Abstract Objective To reveal whether gut microbiota and their metabolites are correlated with oocyte quality decline caused by circadian rhythm disruption, and to search possible approaches for improving oocyte quality. Design A mouse model exposed to continuous light was established. The oocyte quality, embryonic development, microbial metabolites and gut microbiota were analyzed. Intragastric administration of microbial metabolites was conducted to confirm the relationship between gut microbiota and oocyte quality and embryonic development. Results Firstly, we found that oocyte quality and embryonic development decreased in mice exposed to continuous light.

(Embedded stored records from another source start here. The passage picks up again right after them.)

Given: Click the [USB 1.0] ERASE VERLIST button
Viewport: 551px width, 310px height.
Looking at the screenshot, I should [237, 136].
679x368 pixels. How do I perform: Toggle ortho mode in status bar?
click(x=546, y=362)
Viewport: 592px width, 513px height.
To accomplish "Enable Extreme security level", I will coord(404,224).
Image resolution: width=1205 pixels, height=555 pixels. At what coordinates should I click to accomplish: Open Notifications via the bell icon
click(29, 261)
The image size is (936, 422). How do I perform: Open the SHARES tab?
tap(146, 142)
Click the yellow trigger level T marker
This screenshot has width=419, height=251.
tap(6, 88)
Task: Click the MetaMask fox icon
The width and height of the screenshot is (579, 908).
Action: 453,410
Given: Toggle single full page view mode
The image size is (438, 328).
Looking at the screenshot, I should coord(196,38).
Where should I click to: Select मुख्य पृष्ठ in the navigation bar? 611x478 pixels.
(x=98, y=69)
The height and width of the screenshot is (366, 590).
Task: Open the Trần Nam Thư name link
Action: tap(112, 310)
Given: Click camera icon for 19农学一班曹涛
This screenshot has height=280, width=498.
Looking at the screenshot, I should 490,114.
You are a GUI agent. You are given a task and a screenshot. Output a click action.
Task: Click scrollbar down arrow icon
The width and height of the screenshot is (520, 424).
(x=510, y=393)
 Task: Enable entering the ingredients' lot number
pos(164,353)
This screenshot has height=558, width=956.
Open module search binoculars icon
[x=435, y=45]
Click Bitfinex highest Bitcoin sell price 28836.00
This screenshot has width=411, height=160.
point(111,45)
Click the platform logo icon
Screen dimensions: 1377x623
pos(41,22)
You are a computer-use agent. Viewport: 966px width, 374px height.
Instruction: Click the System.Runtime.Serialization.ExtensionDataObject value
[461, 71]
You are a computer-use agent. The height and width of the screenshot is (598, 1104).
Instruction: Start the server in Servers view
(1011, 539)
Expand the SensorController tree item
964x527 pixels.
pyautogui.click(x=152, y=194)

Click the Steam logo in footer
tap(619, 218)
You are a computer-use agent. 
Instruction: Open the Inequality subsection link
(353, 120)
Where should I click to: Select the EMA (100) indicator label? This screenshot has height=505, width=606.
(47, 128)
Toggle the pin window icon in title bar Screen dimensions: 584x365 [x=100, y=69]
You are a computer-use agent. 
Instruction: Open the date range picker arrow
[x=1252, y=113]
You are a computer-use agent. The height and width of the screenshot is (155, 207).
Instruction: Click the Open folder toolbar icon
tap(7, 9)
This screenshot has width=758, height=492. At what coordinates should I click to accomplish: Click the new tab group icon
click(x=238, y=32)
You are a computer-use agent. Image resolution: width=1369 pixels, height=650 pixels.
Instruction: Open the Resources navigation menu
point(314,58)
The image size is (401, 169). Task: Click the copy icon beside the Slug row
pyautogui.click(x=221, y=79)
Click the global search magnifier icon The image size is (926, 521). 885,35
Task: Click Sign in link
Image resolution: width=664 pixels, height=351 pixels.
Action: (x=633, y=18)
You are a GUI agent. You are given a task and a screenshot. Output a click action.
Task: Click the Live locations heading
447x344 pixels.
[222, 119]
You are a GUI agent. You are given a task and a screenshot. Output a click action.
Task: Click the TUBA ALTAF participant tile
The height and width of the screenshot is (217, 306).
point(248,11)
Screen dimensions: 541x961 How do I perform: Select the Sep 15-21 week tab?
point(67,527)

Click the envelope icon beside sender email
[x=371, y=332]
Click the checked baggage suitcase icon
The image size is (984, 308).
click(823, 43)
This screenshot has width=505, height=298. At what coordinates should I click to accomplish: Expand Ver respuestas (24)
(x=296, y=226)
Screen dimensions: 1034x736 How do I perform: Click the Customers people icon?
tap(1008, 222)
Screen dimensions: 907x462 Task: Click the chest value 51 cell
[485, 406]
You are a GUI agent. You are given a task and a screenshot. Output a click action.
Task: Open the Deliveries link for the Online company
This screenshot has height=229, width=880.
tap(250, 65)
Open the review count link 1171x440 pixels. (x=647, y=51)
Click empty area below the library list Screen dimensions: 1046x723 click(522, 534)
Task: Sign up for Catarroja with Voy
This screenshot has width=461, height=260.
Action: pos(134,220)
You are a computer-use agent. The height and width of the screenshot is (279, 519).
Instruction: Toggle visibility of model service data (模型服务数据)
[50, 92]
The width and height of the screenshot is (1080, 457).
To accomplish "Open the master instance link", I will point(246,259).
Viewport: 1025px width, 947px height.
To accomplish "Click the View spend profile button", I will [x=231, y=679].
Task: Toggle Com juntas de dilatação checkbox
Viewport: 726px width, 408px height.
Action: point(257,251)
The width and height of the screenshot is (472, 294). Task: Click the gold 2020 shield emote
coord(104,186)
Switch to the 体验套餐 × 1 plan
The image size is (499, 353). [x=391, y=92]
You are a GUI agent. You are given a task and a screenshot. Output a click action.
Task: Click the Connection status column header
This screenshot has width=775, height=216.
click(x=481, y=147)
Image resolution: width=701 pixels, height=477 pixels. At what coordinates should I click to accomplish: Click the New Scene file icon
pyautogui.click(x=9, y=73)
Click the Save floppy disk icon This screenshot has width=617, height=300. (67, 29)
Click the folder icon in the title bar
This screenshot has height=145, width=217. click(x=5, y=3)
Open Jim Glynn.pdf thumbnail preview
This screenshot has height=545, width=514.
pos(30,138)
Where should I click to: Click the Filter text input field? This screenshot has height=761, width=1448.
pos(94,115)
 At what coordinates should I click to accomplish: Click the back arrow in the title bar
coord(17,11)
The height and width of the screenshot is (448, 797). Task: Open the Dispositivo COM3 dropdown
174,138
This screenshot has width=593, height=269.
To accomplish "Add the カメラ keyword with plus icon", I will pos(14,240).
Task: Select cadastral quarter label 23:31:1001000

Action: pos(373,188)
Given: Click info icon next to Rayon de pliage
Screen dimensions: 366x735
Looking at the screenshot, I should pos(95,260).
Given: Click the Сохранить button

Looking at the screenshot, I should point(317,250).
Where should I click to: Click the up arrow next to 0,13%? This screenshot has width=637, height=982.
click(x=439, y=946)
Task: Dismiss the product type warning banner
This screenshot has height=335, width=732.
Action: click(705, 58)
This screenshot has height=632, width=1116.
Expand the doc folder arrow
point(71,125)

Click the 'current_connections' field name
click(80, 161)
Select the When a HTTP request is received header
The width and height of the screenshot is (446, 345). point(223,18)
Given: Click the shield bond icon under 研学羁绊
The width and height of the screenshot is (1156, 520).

Through metabolomics profiling and 16S rDNA‐seq, we found that the intestinal absorption capacity of vitamin D was decreased due to significant decrease of bile acids such as lithocholic acid (LCA), which was significantly associated with increased abundance of Turicibacter . Subsequently, the concentrations of anti‐Mullerian hormone (AMH) hormone in blood and melatonin in follicular fluid were reduced, which is the main reason for the decline of oocyte quality and early embryonic development, and this was rescued by injection of vitamin D3 (VD3). Secondly, melatonin rescued oocyte quality and embryonic development by increasing the concentration of lithocholic acid and reducing the concentration of oxidative stress metabolites in the intestine. Thirdly, we found six metabolites that could rescue oocyte quality and early embryonic development, among which LCA of 30 mg/kg and NorDCA of 15 mg/kg had the best rescue effect. Conclusion These findings confirm the link between ovarian function and gut microbiota regulation by microbial metabolites and have potential value for improving ovary function.